March 7, 2016

hISTORY eNDS EVERYWHERE:

Pushing the Boundaries of Free Speech in Cuba (ERNESTO LONDOÑO, MARCH 7, 2016, NY Times)

For years, those who criticized the government paid a high price and were branded as traitors, but today Cubans from a broader cross-section of society are speaking out with less fear.

A youth group led by bloggers recently began a round of town hall meetings at universities around the country to debate the political future of an island that has been ruled by two autocratic brothers since 1959 and the continuing exodus of young people. Harold Cárdenas, one of the leaders of the group, known as Young Cuba, recently lamented the lack of political enthusiasm among his contemporaries. "Has Cuban youth become apolitical?" he wrote in a post. "Or is it that the current alternatives are unappealing?
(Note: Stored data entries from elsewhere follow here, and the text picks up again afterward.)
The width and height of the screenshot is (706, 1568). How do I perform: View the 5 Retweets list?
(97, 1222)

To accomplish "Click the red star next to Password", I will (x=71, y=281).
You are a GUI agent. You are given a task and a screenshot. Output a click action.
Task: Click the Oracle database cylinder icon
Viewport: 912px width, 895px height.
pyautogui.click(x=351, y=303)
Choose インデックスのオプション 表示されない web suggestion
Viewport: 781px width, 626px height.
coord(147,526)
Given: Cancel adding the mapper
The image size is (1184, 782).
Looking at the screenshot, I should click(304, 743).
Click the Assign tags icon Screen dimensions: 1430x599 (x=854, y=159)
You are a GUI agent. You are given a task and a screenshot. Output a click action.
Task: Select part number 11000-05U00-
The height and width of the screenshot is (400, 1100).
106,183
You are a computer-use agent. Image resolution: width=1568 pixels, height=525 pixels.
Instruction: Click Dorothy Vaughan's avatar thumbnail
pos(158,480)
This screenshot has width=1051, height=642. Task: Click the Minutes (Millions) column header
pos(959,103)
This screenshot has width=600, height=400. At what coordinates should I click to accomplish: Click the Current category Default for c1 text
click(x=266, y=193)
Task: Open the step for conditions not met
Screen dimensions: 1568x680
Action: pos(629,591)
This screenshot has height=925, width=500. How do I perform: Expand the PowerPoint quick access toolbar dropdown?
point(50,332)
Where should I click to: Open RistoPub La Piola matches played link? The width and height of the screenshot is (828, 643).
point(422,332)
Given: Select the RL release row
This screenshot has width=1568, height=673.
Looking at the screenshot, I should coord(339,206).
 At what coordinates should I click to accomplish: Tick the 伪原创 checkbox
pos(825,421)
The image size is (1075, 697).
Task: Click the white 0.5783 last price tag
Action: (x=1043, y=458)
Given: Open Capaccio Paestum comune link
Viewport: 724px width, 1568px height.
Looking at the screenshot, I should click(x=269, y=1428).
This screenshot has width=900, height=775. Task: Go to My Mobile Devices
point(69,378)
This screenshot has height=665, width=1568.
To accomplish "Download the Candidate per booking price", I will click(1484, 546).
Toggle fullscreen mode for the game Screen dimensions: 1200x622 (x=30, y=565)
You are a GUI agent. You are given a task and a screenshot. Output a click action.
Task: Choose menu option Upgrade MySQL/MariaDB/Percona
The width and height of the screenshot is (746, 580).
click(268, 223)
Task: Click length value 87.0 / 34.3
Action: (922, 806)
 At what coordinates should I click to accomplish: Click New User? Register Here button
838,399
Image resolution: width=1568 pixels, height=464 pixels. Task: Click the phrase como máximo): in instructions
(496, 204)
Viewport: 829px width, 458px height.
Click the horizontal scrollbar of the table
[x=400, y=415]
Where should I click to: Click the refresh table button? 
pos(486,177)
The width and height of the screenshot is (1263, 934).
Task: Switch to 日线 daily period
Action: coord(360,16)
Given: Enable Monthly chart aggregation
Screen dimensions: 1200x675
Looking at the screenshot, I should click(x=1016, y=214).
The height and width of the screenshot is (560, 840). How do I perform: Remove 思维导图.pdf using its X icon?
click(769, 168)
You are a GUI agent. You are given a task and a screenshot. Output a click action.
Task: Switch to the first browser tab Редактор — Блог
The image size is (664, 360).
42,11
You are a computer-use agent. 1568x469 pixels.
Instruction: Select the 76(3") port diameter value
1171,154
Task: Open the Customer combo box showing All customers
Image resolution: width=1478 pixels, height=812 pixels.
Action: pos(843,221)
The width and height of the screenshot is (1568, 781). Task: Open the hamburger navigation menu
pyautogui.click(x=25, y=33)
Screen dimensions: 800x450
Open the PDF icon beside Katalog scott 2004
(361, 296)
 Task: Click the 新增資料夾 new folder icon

That is a veiled but sharp criticism of Cuba's graying and increasingly unseen leaders by Mr. Cárdenas, who has close ties to the progressive wing of the government. Taking that sort of euphemistic shot at the state in Cuba is not so unusual, but some Cubans have gone even further.

Last October, the state-run newspaper Tribuna published an article that mockingly made allusions to the extravagant trips Antonio Castro, the son of former President Fidel Castro, took to Turkey and the United States. Last year, gay rights advocates demanded in an article published in a blog on Cuba's state-run blog platform that the current president apologize for the abusive treatment of gay men during the early years of the Cuban revolution.

The government's only response was to censor the blog post, which nonetheless was shared widely.